Synthesising colloidal molecules with tunable interactions from soft responsive microgel particles

Sammanfattning: Colloidal self-assembly is an attractive bottom-up approach to new superstructures and materials with new properties. However, the typical spherical shape and isotropic interaction potential limit the repertoire of ordered structures that can be obtained from synthetic colloids. In order to expand the repertoire of structures, much effort has over the last decades been directed towards the preparation of colloids with anisotropic shapes and interactions and a more complex organisation. In an effort to replicate the concepts of valency and directionality that control the number, position and orientation of neighbours in molecular systems, the colloidal analogues have been prepared through controlled clustering of spherical colloids. However, as the lack of scientific publications in the field reveals, the typical charged hard sphere-nature of the constituent spheres - typically based on silica, polystyrene or poly(methyl methacrylate) - has made self-assembly of these so-called colloidal molecules difficult to control, resulting in jammed states where both translation and rotation are locked.
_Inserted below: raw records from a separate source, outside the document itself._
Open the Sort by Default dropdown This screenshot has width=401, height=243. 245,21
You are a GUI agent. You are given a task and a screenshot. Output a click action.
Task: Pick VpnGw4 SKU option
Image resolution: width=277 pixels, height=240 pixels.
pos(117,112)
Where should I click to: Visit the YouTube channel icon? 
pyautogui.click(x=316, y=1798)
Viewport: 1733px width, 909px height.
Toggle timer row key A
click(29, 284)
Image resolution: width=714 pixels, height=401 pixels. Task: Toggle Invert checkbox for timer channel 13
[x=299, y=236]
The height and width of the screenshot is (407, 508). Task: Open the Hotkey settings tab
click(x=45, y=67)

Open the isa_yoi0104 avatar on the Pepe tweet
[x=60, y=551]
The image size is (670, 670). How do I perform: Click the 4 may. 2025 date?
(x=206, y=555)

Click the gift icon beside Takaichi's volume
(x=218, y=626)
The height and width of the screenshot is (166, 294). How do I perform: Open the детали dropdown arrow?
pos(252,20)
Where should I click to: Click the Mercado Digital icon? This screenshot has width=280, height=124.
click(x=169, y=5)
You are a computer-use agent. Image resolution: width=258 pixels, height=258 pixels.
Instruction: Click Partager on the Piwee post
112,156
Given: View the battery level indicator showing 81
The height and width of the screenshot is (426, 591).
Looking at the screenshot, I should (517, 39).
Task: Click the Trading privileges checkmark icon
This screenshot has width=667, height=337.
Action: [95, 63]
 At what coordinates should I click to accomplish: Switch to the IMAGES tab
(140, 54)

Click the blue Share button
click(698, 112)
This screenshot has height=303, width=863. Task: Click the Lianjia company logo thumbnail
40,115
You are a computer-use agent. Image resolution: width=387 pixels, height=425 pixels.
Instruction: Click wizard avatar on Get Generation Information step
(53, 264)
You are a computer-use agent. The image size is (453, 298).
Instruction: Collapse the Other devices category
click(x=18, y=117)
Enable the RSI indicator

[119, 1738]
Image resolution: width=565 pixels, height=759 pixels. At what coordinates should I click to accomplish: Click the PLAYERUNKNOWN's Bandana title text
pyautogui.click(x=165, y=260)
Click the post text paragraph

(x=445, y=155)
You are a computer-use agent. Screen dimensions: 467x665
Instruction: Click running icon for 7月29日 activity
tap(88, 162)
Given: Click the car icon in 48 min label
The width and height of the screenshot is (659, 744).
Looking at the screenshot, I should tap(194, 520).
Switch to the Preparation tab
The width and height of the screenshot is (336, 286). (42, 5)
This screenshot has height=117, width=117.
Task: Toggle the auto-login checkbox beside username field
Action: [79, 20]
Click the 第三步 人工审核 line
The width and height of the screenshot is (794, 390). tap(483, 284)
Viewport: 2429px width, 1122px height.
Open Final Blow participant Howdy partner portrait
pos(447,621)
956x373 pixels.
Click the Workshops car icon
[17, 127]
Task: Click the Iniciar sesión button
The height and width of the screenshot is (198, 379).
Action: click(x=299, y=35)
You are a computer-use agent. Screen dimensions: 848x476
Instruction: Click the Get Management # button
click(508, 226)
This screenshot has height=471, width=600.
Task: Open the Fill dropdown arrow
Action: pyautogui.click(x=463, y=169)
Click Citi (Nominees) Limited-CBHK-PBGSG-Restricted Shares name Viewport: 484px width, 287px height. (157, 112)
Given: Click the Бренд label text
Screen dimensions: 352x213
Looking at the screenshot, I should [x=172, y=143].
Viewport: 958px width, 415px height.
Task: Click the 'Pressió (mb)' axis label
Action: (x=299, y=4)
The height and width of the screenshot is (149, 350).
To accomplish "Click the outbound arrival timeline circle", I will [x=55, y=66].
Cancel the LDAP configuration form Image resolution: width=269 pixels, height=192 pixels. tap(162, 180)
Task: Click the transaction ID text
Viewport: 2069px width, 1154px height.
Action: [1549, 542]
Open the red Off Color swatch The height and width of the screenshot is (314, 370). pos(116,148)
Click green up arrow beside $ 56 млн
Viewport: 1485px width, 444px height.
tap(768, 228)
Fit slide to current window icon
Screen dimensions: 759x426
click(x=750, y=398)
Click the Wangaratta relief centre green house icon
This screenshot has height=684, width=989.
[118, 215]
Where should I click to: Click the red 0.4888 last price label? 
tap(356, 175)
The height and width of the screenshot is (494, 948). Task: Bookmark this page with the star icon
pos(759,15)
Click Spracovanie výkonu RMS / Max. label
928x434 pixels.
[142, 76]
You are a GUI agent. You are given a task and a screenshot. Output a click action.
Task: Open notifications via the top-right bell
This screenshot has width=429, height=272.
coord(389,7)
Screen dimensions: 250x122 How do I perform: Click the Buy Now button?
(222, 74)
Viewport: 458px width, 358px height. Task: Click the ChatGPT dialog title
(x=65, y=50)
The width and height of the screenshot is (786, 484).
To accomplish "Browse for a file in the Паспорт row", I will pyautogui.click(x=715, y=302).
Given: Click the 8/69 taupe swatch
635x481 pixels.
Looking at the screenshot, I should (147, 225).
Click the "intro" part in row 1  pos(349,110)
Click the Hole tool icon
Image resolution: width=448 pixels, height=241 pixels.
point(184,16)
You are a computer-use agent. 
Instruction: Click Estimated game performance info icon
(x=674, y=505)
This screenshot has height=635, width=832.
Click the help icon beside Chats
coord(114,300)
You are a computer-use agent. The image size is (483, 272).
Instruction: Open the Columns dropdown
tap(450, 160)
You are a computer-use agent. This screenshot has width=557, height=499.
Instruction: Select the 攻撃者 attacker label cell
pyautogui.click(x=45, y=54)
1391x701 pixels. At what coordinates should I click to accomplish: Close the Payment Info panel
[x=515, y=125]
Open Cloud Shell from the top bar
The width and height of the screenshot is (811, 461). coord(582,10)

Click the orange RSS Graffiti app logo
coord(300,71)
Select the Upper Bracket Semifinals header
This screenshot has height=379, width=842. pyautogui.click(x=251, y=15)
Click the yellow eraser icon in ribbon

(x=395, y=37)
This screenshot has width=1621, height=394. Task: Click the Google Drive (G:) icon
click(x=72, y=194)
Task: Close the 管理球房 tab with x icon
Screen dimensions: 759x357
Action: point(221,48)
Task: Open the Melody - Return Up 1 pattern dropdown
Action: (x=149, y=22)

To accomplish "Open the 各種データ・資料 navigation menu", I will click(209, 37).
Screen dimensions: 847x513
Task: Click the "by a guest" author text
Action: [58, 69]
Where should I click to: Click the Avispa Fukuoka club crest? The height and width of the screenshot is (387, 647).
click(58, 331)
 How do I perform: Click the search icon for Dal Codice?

The present thesis addresses this issue by reaching beyond classical electrostatic stabilisation, this by introducing poly(N -isopropylacrylamide) (PNIPAM) and poly(N-isopropylmethacrylamide) (PNIPMAM) microgel-based colloidal molecules that allow for both the strength and the range of the interactions, as well as the volume fraction, to be conveniently tuned with salt concentration, pH and temperature for a more successful assembly. This thesis foremost concerns design and development of methods for assembling microgels into colloidal molecules, and demonstration of the temperature-tunable interactions. Altogether, these results represent important steps towards assembly of novel superstructures and materials, and moreover, towards new colloidal model systems that capture the anisotropy of, for example, biological colloids such as proteins.